Vulnerability doesn’t come easily to everyone. As the daughter of a preacher, raised in a family where hard discussions and honesty at the dinner table just didn’t happen, Precious Pepala needed to find an outlet.
“When you don’t find a way of getting negativity out, it comes out in negative ways,” she said. “The only way for me to talk about my feelings was through music. Especially when I was questioning a lot of things about religion and dealing with years and years of pent up guilt because my parents love this thing so much and I don’t. Writing music about it gave me a way to say to my parents ‘I'm not like you’. Music put it into words for me. It was a way to open the door for those difficult conversations to happen.”
The songs on Dark Days are those conversations. From religion to queerness, sexual assault to finding strength again after becoming an independent artist, the EP doesn’t just track Precious’ journey, but is the words she needed to move through it and move past things.
After being signed to a major label when she was a teenager, this EP marks a rebirth of Precious Pepala. “I'm older, so I'm a lot more likely to say no to people than I was when I was 16,” she said, “I've got my voice and I know what I want, and I’ve got a vision and I put that into this project.”
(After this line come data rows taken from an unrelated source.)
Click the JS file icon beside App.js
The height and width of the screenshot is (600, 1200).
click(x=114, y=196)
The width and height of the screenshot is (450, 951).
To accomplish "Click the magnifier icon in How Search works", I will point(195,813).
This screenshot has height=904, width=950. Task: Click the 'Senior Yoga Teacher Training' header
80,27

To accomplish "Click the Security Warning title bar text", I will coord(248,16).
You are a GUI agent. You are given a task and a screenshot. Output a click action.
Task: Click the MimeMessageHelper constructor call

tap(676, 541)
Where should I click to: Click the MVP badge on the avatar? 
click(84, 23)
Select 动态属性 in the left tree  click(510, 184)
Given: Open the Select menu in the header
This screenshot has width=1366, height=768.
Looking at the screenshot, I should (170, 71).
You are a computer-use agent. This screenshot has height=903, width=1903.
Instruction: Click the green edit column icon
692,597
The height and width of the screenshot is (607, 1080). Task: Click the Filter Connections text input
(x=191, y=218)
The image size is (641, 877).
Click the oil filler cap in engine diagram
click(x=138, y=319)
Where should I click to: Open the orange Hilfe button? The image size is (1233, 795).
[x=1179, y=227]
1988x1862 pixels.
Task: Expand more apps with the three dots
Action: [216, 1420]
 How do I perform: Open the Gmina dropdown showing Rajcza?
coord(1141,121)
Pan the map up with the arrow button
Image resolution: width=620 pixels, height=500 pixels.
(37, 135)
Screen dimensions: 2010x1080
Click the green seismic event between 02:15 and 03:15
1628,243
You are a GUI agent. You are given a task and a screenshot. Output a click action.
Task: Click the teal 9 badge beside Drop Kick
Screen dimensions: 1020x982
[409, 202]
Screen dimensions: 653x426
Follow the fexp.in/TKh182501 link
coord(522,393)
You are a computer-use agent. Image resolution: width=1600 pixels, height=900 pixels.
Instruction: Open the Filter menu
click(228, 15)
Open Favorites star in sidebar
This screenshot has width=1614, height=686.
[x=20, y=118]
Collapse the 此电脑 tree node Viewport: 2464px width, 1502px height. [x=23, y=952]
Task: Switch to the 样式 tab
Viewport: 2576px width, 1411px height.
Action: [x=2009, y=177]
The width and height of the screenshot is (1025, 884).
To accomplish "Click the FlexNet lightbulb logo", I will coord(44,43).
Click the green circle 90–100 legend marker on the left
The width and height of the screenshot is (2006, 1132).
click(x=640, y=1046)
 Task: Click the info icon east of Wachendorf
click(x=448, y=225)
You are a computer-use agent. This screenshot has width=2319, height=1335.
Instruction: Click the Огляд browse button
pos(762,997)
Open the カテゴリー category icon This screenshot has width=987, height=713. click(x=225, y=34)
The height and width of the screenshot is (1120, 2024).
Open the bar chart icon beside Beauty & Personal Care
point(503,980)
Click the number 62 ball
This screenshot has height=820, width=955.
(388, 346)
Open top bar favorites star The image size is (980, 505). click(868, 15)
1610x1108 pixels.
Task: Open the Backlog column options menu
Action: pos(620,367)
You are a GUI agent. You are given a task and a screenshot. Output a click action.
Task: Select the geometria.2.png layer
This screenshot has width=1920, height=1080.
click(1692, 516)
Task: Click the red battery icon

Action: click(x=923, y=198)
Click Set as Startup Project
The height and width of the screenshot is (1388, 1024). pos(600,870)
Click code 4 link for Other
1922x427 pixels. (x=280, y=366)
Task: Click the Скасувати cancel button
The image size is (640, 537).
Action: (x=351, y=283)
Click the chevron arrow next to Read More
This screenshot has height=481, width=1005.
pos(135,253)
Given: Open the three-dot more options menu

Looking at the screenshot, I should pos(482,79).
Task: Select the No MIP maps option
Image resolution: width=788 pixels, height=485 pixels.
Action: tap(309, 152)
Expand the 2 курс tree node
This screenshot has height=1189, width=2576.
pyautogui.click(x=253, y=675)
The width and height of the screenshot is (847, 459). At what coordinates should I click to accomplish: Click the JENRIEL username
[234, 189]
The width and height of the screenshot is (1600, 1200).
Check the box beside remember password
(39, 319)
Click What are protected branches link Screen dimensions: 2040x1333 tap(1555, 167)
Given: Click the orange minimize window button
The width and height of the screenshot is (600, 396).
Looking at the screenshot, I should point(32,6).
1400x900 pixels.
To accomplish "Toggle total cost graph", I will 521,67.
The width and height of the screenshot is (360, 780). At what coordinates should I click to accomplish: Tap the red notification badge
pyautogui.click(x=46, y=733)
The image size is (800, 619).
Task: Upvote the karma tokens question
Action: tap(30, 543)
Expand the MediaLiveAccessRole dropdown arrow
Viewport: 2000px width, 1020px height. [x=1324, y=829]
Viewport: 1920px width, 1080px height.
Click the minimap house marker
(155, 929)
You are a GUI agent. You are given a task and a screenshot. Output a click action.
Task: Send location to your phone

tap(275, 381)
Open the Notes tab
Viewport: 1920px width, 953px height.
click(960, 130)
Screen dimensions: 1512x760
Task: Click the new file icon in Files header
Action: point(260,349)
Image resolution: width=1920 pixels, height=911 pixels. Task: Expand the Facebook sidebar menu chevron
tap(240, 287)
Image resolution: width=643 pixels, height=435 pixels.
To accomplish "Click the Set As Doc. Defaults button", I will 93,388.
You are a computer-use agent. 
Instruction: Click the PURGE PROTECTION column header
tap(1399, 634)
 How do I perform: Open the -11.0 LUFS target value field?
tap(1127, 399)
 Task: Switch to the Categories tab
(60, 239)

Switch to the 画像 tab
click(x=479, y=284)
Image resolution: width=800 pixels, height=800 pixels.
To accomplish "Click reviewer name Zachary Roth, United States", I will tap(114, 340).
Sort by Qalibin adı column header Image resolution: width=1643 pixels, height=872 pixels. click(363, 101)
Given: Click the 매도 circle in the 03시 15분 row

Barely five feet tall and barely an adult, wrapped in a look and a life story that is far from the stereotypical expectation in her lane; Precious Pepala takes pride in being underestimated, it reminds her of her power. “I know I've got a small stature, but there's big things that I want to talk about, and there's big ideas that I've got to share with the world,” she said as Dark Days shares the conversations that saved her to an audience she hopes to help too.